Safeguarding infrastructure post-Brexit
[Image: Manchester’s Metrolink expansion received £500m from the European Investment Bank, with billions more going to other UK projects]
The group’s 3 point plan:
Clarity on the UK's future relationship with the European Investment Bank (EIB) should be an immediate priority in forthcoming negotiations. The EIB is a key anchor investor in infrastructure. From 2012-16 it invested over €30bn in UK projects.
Government should consult with industry now on alternatives for filling any potential investment gaps left through loss of UK membership to the EIB. This should include the potential for a UK investment bank to replace EIB funding.
- Avoid a self-inflicted skills crisis
Government should guarantee the status of existing EU nationals currently working in the UK. A rapid reduction in EU nationals employed in construction would put major projects at risk. In London alone, 27% of construction jobs are currently filled by EU nationals.
Government and industry should collaborate to map the skills required to deliver the National Infrastructure and Construction Pipeline and prioritise them within any post-Brexit immigration system.

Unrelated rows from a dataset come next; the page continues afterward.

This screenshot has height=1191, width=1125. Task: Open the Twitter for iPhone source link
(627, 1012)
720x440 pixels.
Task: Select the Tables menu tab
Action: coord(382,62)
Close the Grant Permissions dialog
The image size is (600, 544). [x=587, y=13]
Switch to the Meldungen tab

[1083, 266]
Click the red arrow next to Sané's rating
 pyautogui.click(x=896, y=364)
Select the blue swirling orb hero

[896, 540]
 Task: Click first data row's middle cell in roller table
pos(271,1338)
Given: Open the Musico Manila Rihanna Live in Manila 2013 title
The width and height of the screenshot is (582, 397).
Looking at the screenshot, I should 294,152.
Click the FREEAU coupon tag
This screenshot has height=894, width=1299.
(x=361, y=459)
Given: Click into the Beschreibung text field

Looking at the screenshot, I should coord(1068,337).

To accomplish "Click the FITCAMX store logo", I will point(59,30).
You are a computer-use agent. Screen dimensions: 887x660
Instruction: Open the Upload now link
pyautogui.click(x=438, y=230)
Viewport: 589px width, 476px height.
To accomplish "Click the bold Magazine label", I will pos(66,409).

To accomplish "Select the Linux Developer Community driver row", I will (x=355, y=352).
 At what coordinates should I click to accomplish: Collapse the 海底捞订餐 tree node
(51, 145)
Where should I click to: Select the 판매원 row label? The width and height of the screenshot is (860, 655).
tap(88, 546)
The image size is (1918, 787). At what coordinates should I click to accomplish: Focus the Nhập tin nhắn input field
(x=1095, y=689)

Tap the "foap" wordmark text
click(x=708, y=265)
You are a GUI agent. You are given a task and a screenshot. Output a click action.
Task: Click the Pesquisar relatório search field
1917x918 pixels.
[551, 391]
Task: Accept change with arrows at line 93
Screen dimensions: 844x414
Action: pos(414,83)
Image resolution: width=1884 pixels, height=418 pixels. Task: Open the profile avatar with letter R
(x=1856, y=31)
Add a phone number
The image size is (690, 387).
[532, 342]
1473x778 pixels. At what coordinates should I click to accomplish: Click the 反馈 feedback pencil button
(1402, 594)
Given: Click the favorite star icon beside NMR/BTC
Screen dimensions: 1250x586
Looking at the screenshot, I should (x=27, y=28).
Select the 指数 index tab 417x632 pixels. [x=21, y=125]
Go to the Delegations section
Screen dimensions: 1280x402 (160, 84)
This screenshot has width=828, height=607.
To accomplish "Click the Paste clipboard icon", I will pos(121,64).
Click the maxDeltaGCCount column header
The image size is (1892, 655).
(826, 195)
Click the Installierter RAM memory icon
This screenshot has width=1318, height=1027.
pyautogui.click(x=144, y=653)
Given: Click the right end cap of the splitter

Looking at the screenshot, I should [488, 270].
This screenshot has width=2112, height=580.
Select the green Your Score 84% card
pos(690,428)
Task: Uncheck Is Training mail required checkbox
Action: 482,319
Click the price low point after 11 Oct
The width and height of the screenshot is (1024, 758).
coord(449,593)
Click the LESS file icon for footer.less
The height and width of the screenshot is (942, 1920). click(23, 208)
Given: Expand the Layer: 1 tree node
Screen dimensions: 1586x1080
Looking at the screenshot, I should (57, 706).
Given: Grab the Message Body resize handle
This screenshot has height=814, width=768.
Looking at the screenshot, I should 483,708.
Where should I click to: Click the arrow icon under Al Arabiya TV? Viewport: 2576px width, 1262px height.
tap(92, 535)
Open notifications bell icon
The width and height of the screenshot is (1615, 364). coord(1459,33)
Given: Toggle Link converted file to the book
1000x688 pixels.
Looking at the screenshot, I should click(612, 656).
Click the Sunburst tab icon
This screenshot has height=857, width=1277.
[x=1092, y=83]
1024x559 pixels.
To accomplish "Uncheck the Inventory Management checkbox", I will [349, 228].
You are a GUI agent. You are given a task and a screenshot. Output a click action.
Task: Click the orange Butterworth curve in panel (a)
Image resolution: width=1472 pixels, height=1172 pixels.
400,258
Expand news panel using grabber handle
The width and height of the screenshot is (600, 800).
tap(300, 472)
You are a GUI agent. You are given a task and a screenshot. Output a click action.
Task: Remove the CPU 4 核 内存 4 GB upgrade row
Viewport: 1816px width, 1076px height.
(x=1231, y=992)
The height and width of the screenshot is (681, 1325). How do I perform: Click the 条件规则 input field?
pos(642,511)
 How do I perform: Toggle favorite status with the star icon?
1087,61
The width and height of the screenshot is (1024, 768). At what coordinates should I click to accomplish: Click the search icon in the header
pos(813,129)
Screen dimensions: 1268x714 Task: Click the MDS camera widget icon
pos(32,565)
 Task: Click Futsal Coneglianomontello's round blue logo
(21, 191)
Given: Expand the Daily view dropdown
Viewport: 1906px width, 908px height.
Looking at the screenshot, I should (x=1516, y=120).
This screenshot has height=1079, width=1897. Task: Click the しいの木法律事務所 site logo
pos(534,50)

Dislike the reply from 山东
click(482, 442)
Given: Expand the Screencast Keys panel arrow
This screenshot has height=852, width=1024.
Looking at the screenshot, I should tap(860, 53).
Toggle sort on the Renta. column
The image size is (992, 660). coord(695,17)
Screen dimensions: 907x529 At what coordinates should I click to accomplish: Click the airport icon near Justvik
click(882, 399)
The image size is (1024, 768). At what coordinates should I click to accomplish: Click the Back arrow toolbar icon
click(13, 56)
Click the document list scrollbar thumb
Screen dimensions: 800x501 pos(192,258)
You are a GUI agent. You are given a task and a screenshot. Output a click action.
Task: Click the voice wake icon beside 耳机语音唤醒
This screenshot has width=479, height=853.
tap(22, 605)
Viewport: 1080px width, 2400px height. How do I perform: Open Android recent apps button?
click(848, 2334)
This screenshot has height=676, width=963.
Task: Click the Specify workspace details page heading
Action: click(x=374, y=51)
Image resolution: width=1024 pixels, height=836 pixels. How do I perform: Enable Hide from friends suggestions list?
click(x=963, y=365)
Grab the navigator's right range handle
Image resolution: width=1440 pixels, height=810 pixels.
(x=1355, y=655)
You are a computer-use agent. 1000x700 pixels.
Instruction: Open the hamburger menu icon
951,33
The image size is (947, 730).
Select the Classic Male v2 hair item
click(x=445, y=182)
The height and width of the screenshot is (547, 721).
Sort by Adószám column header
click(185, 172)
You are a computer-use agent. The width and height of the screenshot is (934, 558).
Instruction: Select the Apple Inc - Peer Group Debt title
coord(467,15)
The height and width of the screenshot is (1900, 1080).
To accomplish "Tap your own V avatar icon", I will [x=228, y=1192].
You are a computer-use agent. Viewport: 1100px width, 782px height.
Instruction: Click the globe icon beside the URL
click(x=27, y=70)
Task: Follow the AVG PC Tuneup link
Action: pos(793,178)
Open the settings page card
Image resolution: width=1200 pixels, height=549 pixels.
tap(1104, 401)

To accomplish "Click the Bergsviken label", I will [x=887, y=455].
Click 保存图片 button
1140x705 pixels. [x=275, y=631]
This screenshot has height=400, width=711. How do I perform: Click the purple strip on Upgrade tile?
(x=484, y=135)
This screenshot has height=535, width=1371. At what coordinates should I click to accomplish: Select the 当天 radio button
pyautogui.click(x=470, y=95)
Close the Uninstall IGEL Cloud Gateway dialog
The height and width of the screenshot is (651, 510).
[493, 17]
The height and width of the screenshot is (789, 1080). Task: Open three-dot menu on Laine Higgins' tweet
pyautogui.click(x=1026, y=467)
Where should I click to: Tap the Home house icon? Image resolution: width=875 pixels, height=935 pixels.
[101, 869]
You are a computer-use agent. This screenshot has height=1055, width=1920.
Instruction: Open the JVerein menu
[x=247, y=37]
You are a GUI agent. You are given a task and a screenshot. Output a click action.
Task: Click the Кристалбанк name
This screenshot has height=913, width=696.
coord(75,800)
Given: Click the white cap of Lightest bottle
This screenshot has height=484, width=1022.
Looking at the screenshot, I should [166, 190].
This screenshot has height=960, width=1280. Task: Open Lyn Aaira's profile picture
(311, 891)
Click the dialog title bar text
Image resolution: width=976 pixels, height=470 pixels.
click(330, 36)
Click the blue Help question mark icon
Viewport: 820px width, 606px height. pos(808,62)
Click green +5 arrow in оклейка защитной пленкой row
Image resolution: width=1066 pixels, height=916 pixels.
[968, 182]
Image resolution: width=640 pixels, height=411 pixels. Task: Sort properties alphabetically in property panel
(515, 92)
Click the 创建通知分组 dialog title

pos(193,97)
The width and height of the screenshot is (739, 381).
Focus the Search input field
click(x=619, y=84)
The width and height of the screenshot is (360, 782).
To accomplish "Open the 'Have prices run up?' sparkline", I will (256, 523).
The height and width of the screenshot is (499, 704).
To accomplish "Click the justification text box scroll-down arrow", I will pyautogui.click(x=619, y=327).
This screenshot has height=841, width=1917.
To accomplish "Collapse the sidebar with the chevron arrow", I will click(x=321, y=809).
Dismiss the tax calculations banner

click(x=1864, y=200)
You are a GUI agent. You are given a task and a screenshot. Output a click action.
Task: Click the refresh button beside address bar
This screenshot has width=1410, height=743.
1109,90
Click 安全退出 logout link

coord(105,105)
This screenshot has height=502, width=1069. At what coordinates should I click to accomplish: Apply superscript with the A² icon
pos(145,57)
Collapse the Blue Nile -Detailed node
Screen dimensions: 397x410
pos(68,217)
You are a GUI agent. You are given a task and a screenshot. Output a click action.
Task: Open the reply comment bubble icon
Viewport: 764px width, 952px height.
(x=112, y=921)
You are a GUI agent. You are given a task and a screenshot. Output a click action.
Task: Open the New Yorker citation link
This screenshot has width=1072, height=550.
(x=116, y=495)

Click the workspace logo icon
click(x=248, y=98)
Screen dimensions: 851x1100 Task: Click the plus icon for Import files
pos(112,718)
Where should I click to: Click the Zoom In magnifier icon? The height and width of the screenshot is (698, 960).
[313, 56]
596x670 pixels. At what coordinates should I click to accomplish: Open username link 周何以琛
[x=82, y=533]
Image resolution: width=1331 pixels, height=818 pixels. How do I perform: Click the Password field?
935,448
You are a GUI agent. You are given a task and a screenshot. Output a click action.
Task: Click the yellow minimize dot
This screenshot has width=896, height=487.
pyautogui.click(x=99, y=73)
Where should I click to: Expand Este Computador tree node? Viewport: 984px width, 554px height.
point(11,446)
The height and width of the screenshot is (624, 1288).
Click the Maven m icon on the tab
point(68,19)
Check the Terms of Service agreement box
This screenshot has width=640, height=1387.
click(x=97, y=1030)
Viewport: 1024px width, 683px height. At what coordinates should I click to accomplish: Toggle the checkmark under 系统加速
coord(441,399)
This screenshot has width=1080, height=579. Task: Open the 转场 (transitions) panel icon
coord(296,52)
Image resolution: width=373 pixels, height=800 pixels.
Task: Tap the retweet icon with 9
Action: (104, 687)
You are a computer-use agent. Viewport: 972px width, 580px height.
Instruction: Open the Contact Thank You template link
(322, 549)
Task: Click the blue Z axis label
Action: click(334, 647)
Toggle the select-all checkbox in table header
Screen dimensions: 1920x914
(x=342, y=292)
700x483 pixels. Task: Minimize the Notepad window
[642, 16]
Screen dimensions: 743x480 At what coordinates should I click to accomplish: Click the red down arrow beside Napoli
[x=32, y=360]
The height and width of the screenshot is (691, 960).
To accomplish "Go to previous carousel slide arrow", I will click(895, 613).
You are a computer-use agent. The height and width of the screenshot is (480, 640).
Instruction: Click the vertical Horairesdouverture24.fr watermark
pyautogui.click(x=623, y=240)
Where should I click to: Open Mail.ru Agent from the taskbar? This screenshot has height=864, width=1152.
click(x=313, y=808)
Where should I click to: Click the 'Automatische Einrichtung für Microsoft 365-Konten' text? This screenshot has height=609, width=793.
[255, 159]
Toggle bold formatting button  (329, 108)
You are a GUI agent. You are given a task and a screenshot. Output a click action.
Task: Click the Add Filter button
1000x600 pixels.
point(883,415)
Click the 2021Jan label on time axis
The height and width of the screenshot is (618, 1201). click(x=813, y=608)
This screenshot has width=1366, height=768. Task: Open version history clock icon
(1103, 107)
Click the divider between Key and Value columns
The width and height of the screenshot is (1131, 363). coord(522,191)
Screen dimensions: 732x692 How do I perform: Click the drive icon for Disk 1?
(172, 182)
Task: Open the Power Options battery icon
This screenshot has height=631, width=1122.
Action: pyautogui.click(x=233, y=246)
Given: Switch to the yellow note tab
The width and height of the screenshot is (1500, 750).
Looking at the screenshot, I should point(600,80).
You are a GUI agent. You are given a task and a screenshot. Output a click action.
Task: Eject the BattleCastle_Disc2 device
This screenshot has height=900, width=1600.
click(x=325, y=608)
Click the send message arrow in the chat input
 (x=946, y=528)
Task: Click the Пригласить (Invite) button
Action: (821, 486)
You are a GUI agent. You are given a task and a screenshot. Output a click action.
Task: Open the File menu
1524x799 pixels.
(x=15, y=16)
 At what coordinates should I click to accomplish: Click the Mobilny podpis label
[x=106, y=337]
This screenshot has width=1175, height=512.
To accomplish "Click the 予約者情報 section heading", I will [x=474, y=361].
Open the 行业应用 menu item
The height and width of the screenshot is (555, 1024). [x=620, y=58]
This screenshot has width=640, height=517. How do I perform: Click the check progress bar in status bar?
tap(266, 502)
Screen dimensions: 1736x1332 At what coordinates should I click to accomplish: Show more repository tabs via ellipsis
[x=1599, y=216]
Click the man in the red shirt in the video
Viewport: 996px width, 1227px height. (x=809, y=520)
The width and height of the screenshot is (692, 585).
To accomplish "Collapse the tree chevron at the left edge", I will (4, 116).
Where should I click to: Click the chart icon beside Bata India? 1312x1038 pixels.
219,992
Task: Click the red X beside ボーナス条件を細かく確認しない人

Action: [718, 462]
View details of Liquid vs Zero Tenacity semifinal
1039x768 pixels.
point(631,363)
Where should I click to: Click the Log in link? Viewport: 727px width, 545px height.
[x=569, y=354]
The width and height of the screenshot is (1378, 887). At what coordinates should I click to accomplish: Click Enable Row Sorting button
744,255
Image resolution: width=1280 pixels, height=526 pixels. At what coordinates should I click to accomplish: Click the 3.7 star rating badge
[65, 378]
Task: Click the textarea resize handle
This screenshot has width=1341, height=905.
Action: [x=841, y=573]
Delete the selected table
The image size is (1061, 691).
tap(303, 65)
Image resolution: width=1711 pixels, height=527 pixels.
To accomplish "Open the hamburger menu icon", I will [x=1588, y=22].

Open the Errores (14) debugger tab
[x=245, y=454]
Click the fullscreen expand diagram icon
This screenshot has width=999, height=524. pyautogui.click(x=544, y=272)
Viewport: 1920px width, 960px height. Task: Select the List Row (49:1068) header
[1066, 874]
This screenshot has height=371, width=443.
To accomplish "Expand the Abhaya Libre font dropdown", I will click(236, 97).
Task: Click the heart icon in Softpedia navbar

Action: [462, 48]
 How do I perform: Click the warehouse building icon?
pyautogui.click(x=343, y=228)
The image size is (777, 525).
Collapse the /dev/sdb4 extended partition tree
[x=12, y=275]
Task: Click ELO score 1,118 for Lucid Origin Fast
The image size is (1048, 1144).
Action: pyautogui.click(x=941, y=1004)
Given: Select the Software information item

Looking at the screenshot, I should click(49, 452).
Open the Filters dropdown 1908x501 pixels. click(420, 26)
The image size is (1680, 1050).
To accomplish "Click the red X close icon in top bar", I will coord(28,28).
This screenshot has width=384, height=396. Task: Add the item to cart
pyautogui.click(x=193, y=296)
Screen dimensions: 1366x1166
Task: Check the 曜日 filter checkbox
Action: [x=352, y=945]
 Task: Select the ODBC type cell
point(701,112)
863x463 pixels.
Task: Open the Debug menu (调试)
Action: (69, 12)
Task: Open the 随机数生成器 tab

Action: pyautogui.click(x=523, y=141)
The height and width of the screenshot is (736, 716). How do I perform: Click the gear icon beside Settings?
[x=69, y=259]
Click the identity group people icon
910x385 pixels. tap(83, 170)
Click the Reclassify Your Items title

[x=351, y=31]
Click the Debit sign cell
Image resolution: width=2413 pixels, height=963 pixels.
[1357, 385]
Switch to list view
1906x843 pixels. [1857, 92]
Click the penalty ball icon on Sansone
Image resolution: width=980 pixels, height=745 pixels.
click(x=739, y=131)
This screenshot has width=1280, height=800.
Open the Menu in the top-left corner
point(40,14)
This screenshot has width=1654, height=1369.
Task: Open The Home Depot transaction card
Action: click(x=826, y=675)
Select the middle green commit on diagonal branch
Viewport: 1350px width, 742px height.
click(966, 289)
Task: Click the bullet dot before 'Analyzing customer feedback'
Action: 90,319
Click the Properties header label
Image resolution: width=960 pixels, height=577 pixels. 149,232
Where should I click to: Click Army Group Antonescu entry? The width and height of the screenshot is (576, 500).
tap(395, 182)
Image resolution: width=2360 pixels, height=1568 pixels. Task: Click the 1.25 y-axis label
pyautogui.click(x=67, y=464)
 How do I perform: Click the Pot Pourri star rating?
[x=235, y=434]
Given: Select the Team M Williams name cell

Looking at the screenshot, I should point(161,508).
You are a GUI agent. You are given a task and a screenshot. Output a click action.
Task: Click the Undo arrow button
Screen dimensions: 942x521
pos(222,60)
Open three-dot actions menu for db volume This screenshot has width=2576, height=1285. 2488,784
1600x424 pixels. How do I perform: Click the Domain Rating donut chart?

- Use industrial strategy to exploit the UK’s emerging status as a global leader in infrastructure innovation and technology
Commenting on the Brexit Leadership Group’s paper, Sir John Armitt said:
“The EIB has been a vital part of the investment mix, acting as a critical anchor investor, funding billions of UK infrastructure projects and attracting other sources of funding. If we are at risk of losing this source of investment, the Government should start consulting with industry now on alternative options, including the potential for an infrastructure investment bank. This will send a clear signal to the market, and help consolidate the UK’s reputation as a global leader in infrastructure delivery.”
About the Brexit Infrastructure Group:
The group was formed after June 2016’s EU referendum and is developing a series of policy briefings to keep infrastructure at the centre of the Brexit negotiation process. These cover investment, codes and standards, research and innovation, and skills and procurement.